━━ Data records

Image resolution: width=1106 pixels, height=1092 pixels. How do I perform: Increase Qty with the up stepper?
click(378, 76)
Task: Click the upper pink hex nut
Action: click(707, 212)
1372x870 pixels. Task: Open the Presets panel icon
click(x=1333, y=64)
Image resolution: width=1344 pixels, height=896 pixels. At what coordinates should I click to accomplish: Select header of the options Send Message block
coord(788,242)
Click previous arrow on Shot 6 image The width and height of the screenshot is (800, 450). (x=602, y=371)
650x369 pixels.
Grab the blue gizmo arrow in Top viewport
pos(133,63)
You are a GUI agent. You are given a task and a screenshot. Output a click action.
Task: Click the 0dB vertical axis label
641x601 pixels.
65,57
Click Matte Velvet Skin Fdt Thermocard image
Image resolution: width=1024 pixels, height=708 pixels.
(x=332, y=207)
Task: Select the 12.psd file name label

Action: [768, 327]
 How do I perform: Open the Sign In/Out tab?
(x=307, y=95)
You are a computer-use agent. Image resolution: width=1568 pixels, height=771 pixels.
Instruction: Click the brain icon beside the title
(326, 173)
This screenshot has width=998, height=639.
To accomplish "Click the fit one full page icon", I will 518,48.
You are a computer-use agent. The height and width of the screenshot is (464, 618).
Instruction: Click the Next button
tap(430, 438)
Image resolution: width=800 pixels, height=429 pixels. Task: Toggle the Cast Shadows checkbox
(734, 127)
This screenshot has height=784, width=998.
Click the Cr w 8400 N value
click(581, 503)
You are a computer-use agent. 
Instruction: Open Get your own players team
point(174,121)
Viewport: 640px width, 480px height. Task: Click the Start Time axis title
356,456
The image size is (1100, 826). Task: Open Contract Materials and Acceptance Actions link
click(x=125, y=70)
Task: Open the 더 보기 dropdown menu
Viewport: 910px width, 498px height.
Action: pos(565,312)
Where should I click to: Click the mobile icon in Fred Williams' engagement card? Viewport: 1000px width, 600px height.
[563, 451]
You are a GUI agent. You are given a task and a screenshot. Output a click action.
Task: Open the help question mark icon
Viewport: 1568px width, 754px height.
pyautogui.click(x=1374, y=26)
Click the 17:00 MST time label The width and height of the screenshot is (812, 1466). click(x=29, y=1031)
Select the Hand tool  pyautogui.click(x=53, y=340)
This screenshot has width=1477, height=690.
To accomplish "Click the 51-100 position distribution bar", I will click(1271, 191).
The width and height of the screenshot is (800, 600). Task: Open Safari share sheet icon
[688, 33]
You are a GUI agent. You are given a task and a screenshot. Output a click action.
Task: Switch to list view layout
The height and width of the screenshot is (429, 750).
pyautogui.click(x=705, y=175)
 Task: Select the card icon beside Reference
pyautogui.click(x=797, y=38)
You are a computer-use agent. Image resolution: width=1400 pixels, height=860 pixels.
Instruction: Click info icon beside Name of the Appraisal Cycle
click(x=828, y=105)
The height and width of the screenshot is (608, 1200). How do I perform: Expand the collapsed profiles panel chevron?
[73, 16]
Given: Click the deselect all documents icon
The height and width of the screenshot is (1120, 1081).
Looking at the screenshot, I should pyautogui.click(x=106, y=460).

━━━━

# Work item
Write out each entry exactly, and omit nothing.

# Worked solution
Image resolution: width=1106 pixels, height=1092 pixels. How do I perform: Increase Qty with the up stepper?
click(378, 76)
Task: Click the upper pink hex nut
Action: click(707, 212)
1372x870 pixels. Task: Open the Presets panel icon
click(x=1333, y=64)
Image resolution: width=1344 pixels, height=896 pixels. At what coordinates should I click to accomplish: Select header of the options Send Message block
coord(788,242)
Click previous arrow on Shot 6 image The width and height of the screenshot is (800, 450). (x=602, y=371)
650x369 pixels.
Grab the blue gizmo arrow in Top viewport
pos(133,63)
You are a GUI agent. You are given a task and a screenshot. Output a click action.
Task: Click the 0dB vertical axis label
641x601 pixels.
65,57
Click Matte Velvet Skin Fdt Thermocard image
Image resolution: width=1024 pixels, height=708 pixels.
(x=332, y=207)
Task: Select the 12.psd file name label

Action: [768, 327]
 How do I perform: Open the Sign In/Out tab?
(x=307, y=95)
You are a computer-use agent. Image resolution: width=1568 pixels, height=771 pixels.
Instruction: Click the brain icon beside the title
(326, 173)
This screenshot has width=998, height=639.
To accomplish "Click the fit one full page icon", I will 518,48.
You are a computer-use agent. The height and width of the screenshot is (464, 618).
Instruction: Click the Next button
tap(430, 438)
Image resolution: width=800 pixels, height=429 pixels. Task: Toggle the Cast Shadows checkbox
(734, 127)
This screenshot has height=784, width=998.
Click the Cr w 8400 N value
click(581, 503)
You are a computer-use agent. 
Instruction: Open Get your own players team
point(174,121)
Viewport: 640px width, 480px height. Task: Click the Start Time axis title
356,456
The image size is (1100, 826). Task: Open Contract Materials and Acceptance Actions link
click(x=125, y=70)
Task: Open the 더 보기 dropdown menu
Viewport: 910px width, 498px height.
Action: pos(565,312)
Where should I click to: Click the mobile icon in Fred Williams' engagement card? Viewport: 1000px width, 600px height.
[563, 451]
You are a GUI agent. You are given a task and a screenshot. Output a click action.
Task: Open the help question mark icon
Viewport: 1568px width, 754px height.
pyautogui.click(x=1374, y=26)
Click the 17:00 MST time label The width and height of the screenshot is (812, 1466). click(x=29, y=1031)
Select the Hand tool  pyautogui.click(x=53, y=340)
This screenshot has width=1477, height=690.
To accomplish "Click the 51-100 position distribution bar", I will click(1271, 191).
The width and height of the screenshot is (800, 600). Task: Open Safari share sheet icon
[688, 33]
You are a GUI agent. You are given a task and a screenshot. Output a click action.
Task: Switch to list view layout
The height and width of the screenshot is (429, 750).
pyautogui.click(x=705, y=175)
 Task: Select the card icon beside Reference
pyautogui.click(x=797, y=38)
You are a computer-use agent. Image resolution: width=1400 pixels, height=860 pixels.
Instruction: Click info icon beside Name of the Appraisal Cycle
click(x=828, y=105)
The height and width of the screenshot is (608, 1200). How do I perform: Expand the collapsed profiles panel chevron?
[73, 16]
Given: Click the deselect all documents icon
The height and width of the screenshot is (1120, 1081).
Looking at the screenshot, I should pyautogui.click(x=106, y=460).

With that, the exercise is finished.